Exercise goal => Within the entries below, please return exactly the lines from the one with "Task: Click the update column header" through the one with "Viewport: 918px width, 492px height.", leaving out any pictures.

━━━━━━━━━━━━━━━━━━━━━━━━━━━━━━

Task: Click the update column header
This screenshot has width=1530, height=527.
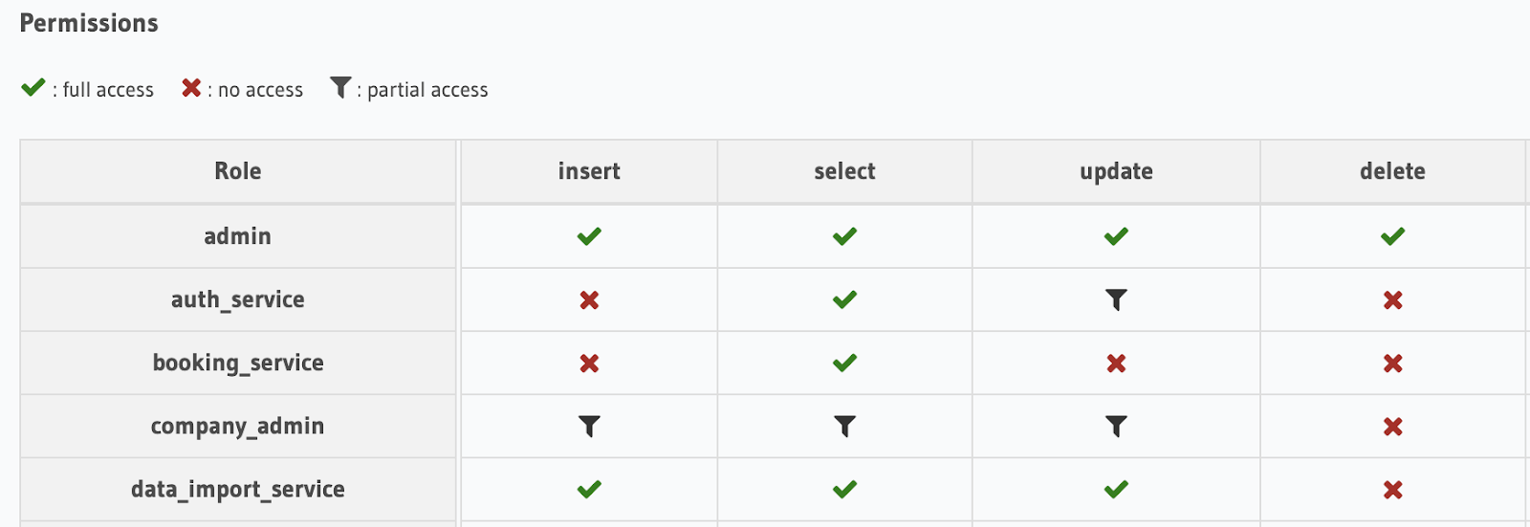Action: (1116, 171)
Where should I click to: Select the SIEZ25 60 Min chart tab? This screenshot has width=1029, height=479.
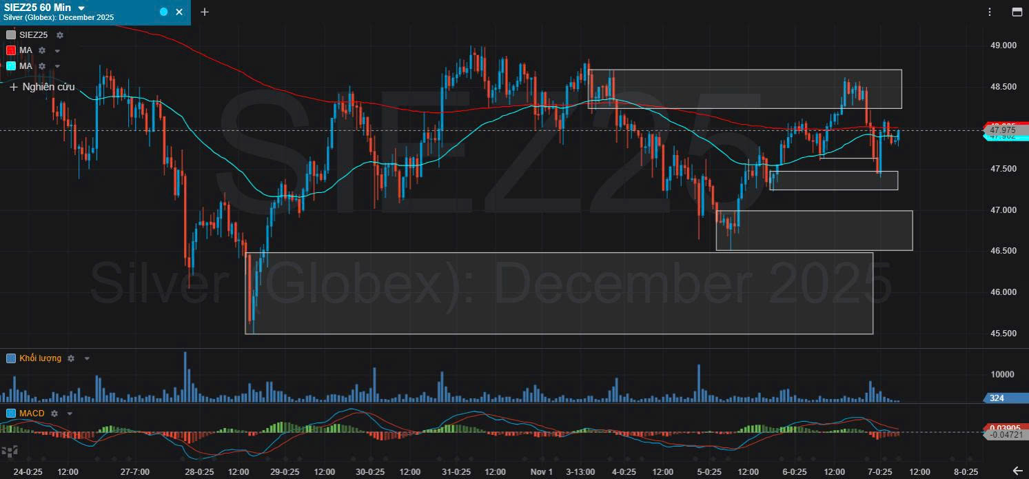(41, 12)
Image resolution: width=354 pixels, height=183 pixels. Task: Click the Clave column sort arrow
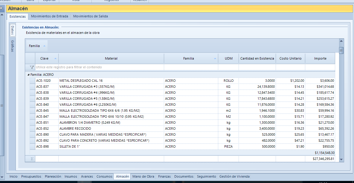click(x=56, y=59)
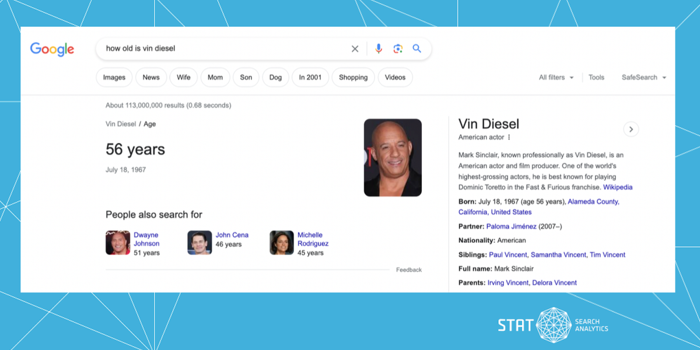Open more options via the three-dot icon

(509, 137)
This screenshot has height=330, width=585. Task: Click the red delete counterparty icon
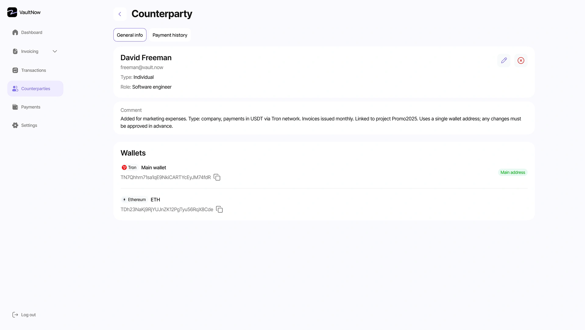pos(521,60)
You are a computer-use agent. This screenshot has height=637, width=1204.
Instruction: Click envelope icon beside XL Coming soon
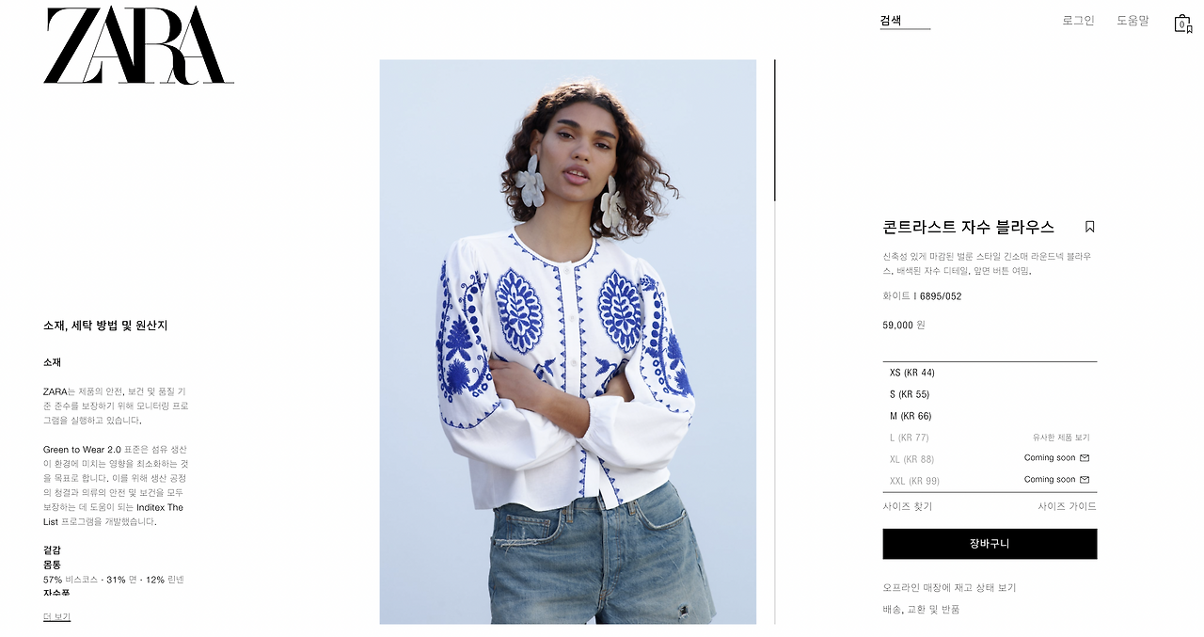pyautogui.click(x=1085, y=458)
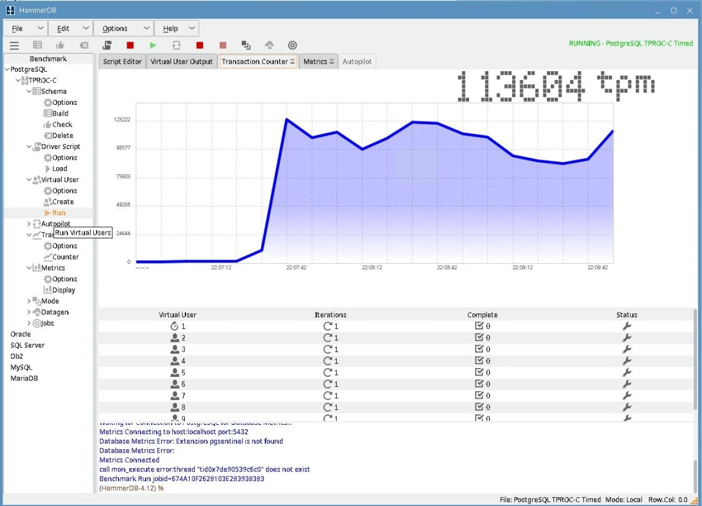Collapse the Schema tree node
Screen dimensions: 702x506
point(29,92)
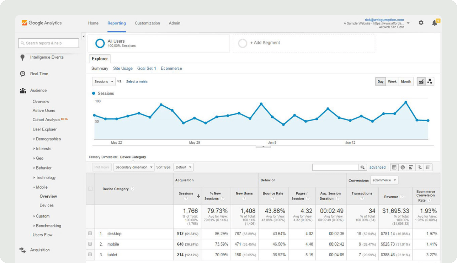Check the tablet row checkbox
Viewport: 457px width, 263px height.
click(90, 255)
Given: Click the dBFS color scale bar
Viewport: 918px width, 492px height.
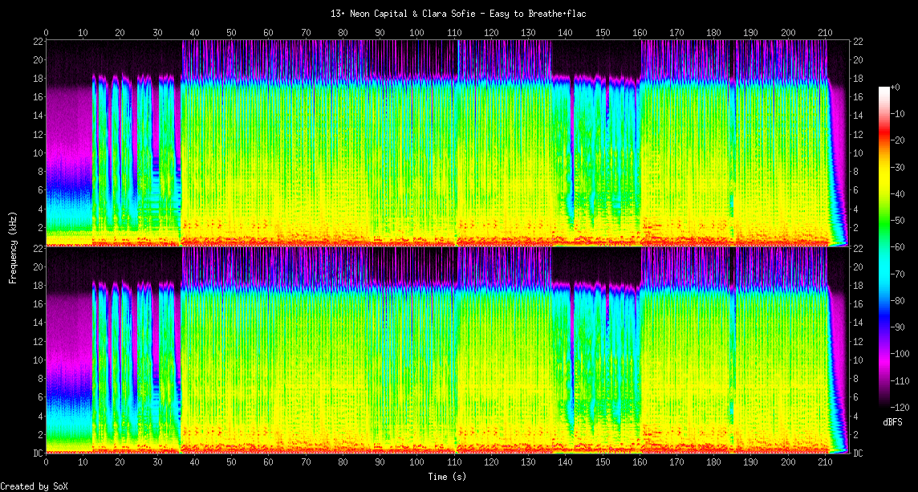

━━━━━━━━━━━━━━━━━━━━━━━━━━━━━━

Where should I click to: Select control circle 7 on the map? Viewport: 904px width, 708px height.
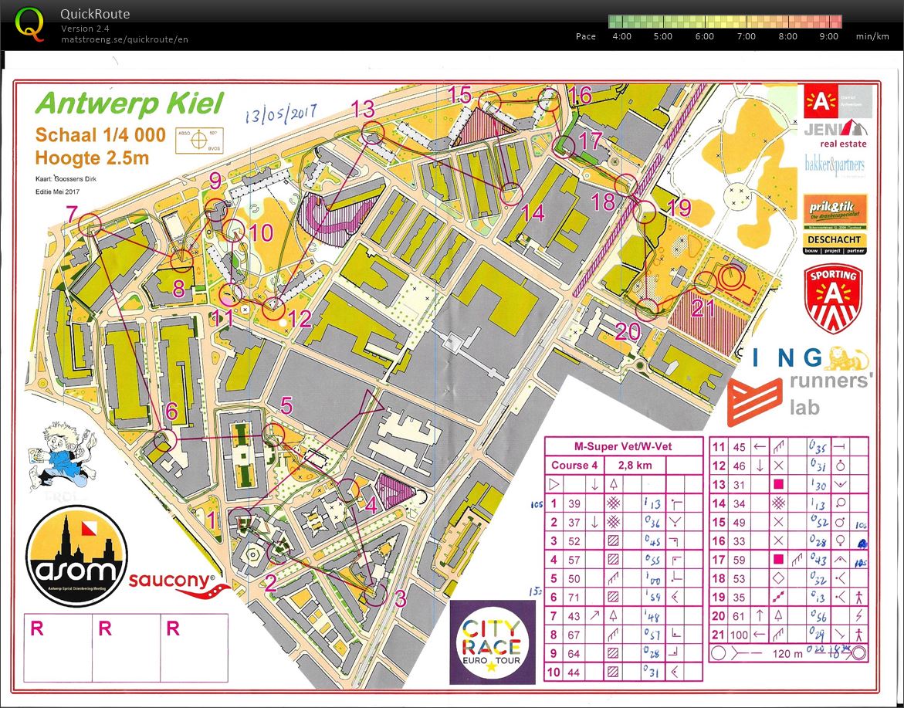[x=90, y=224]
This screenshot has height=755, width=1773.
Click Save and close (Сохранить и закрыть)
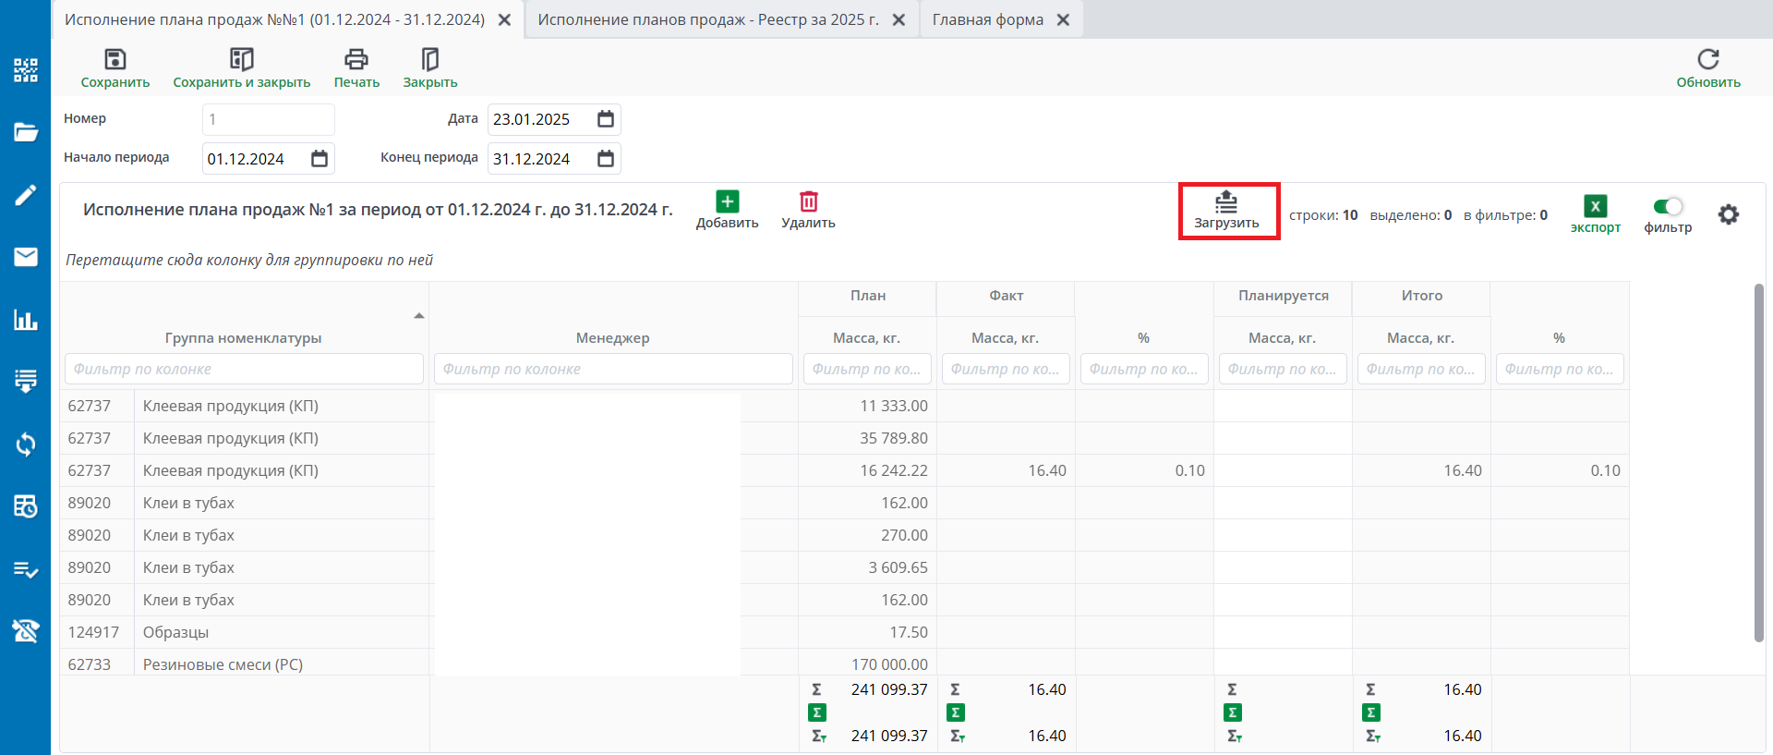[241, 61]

━━━━━━━━━━━━━━━━━━━━━━━━━━━━━━

Result =>
Task: Click the update column header
This screenshot has width=1530, height=527.
Action: (1116, 171)
Where should I click to: Select the SIEZ25 60 Min chart tab? This screenshot has width=1029, height=479.
(41, 12)
Image resolution: width=354 pixels, height=183 pixels. Task: Click the Clave column sort arrow
click(x=56, y=59)
Open more options via the three-dot icon

(509, 137)
This screenshot has height=330, width=585. Task: Click the red delete counterparty icon
pos(521,60)
You are a computer-use agent. This screenshot has height=637, width=1204.
Instruction: Click envelope icon beside XL Coming soon
pyautogui.click(x=1085, y=458)
Collapse the Schema tree node
Screen dimensions: 702x506
point(29,92)
Check the tablet row checkbox
Viewport: 457px width, 263px height.
click(90, 255)
Given: Click the dBFS color scale bar
Viewport: 918px width, 492px height.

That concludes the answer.